━━━━━ Text block ━━━━━
Analysts say Thursday’s nationwide outage was the largest since May of last year, and one of a handful of major web outages since 2011. We look at who or what might have been responsible, and how Syria’s internet functions three years into the war.

Written by Karen Leigh Published on Read time Approx. 3 minutes

On Thursday, a reported 95 percent of Syria lost internet connectivity for more than seven hours, the longest outage since May of last year and one of the biggest since the first such blackout, in June 2011.

Small-scale outages happen regularly across Syria; on Friday, the day after the national outage, Aleppo, via a link to Turkey, was off grid for more than two hours. Analysts are unclear about what could be the result of deliberate network shutdowns by the Syrian Telecommunications Establishment, the government arm that controls the country’s internet, and what is the result of technical problems caused by fighting in the areas near the communications cables.

We asked Doug Madory, senior analyst at Renesys, a firm that tracks Internet data and intelligence and has been monitoring the situation in Syria, to weigh in on what might have caused the latest outage.

Syria Deeply: In context, how big was this outage?

Doug Madory: It’s definitely the longest since May of last year, if you count minutes. Last May was eight hours and 20 mins, and this one was seven hours and 20 minutes. There have been a bunch of national blackouts in the last year, but a lot of times they’re of a shorter duration than that.

SD: What stayed up, and where?

Madory: The five percent is the northern Syria line that goes to Turkey, that’s what stayed up. These are independent outages; it’s a partitioned network. The main line goes through submarine cables and the providers connected to it and sending it to the rest of the country are PCW, Deutsche Telekom and Telecom Italia.

SD: What are the theories behind why this happened?

Madory: If you go back to 2011, there’s been a number of different scenarios. One interesting thing I hadn’t thought about recently was that their first internet blackout was in June 2011, and in that time they did a selective outage where they just knocked out mobile and residential networks but left government networks online: things like the Oil Ministry and a few other random things.
━━━━━
### What is asked
- A) Translate this sentence from the article on Syria's internet outage into Spanish: "On Thursday, a reported 95 percent of Syria lost internet connectivity for more than seven hours, the longest outage since May of last year and one of the biggest since the first such blackout, in June 2011."
- B) According to the article on Syria's internet outage, what part of the network stayed up during Thursday's outage?
- C) Continue the article on Syria's internet outage from the point where it stops.
━━━━━ Information given ━━━━━
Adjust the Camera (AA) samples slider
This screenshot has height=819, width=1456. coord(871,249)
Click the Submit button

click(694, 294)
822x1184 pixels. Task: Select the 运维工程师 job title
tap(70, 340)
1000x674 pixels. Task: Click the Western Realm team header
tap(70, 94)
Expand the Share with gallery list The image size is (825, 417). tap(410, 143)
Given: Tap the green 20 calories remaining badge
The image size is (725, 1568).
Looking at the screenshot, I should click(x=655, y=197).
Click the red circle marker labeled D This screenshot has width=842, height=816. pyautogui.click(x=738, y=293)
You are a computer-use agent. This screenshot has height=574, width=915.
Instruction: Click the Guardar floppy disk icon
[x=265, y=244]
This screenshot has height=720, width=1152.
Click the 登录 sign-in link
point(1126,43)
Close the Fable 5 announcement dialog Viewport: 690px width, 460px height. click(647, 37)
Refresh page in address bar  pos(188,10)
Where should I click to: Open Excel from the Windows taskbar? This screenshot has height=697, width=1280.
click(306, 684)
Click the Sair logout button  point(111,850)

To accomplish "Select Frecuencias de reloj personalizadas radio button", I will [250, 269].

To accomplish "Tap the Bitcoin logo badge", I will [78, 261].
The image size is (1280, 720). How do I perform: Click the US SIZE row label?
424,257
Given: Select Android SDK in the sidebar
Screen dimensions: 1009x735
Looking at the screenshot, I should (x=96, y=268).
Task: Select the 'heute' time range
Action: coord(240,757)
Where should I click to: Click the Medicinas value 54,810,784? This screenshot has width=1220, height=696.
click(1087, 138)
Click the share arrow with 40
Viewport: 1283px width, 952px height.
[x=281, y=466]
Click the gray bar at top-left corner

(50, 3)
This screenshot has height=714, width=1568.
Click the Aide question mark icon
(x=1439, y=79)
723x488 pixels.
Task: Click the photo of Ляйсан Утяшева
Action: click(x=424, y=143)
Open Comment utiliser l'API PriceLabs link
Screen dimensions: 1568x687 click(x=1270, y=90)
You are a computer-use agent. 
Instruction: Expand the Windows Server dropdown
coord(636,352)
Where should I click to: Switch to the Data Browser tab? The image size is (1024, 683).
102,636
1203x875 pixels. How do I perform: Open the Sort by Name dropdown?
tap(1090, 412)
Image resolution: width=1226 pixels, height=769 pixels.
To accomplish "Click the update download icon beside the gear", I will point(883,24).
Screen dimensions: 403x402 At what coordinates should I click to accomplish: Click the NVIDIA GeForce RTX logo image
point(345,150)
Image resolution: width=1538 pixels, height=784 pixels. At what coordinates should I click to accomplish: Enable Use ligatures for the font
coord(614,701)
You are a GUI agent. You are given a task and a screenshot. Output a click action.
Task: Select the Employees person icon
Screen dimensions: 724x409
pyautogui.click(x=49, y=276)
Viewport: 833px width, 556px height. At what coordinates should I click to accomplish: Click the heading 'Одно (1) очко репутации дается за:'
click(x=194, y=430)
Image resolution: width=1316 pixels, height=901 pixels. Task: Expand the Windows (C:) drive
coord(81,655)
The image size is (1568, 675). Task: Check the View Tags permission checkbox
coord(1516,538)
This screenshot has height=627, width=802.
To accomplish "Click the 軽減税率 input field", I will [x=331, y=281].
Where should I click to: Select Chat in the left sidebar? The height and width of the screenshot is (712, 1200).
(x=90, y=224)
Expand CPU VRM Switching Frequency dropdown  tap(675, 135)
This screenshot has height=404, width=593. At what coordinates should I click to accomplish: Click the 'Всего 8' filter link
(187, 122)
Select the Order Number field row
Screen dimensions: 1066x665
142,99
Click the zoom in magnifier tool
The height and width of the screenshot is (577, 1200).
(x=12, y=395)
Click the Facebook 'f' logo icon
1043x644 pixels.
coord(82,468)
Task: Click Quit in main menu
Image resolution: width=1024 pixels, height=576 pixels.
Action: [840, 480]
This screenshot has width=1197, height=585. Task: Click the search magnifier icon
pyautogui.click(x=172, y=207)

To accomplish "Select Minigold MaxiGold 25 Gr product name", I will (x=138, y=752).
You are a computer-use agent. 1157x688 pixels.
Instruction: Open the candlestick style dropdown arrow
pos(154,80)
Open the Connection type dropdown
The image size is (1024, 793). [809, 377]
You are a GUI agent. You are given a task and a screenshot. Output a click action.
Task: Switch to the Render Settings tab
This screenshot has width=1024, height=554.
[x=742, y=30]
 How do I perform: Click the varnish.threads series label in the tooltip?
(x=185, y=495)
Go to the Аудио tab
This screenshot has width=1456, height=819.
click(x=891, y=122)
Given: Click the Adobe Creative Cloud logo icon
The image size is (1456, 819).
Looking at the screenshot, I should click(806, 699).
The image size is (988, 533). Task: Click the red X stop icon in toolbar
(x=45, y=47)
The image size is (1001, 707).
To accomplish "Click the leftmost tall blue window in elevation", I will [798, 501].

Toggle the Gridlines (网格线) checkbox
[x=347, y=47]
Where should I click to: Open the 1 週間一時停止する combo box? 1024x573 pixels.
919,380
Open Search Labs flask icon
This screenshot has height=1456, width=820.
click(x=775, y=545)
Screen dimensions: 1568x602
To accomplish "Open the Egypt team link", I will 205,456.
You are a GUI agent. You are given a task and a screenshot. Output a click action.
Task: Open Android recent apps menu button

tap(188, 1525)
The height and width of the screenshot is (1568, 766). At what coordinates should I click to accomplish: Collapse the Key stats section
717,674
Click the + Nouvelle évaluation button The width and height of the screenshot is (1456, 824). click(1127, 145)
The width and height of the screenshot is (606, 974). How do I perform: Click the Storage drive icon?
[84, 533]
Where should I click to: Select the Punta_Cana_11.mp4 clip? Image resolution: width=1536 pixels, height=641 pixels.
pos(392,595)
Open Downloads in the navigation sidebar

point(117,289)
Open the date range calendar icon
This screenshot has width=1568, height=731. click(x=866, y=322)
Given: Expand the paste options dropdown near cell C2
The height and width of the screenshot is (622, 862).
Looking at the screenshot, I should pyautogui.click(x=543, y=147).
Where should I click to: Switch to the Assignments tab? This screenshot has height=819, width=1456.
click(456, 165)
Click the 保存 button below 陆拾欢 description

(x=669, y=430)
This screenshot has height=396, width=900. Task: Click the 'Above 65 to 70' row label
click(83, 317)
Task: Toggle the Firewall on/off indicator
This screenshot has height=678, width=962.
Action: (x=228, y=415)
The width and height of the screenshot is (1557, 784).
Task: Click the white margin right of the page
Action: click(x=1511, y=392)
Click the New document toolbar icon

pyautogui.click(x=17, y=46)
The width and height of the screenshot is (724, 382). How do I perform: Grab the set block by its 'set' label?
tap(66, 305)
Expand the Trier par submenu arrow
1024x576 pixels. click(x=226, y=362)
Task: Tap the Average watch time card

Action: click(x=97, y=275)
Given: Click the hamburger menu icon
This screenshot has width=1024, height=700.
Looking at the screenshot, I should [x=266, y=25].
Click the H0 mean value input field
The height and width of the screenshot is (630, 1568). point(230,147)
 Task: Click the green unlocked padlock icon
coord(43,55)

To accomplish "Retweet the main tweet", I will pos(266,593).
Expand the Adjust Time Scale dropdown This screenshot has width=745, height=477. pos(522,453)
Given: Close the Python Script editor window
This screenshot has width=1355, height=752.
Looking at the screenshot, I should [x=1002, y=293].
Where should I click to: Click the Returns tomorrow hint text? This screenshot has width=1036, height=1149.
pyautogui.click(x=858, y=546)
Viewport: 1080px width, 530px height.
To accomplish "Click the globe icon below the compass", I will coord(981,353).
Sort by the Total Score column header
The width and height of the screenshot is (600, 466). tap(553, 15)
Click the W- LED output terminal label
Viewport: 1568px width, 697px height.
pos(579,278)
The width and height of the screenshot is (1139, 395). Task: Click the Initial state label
━━━━━
### In response
- A) El jueves, según los informes, el 95 por ciento de Siria perdió la conexión a internet durante más de siete horas, el apagón más largo desde mayo del año pasado y uno de los mayores desde el primer apagón de ese tipo, en junio de 2011.

- B) The northern Syria line that goes to Turkey stayed up.

- C)
At that time, we said that maybe the government had learned from from what happened in Egypt that they don’t want to knock everything off, just knock off the things you don’t want on. Things stayed like that for a weekend. Since then, they’ve never done that again.

But with that, they demonstrated that they had the ability to surgically block things, and things have possibly evolved to a more sophisticated state where it’s possibly now happening on a much smaller scale and it just gets lost in the noise of day-to-day outages. It’s interesting to think that at the outset they started off being surgical about it, and the rest since then might have been big blackouts. Aleppo was down again today for two hours and 11 minutes.

SD: Do you think this was deliberate?

Madory: I don’t think I see anything as identifiable as the government’s link to Friday’s Twitter outage in Turkey. Syrian state telecom is responsible for keeping the line up. [The government] is involved in keeping the service up most of the time. Government offenses have been coordinated with outages. Every so often we see that barrel bombs are dropping in Aleppo, and then we see the internet line’s down there, so we don’t know if a bomb hit something or if there was a power outage.

SANA put out a report saying that there was a fiber optic cut. I can’t disprove that. Syria’s internet could be all relying on one fiber line. In the past it has seemed to work like this: line submarine cables come into [coastal Alawite] Tartous, then go to a central office in Damascus, then are distributed to the rest of country. It’s normal, it’s not like people on the coast get to have access to submarine cables without having to go through Damascus.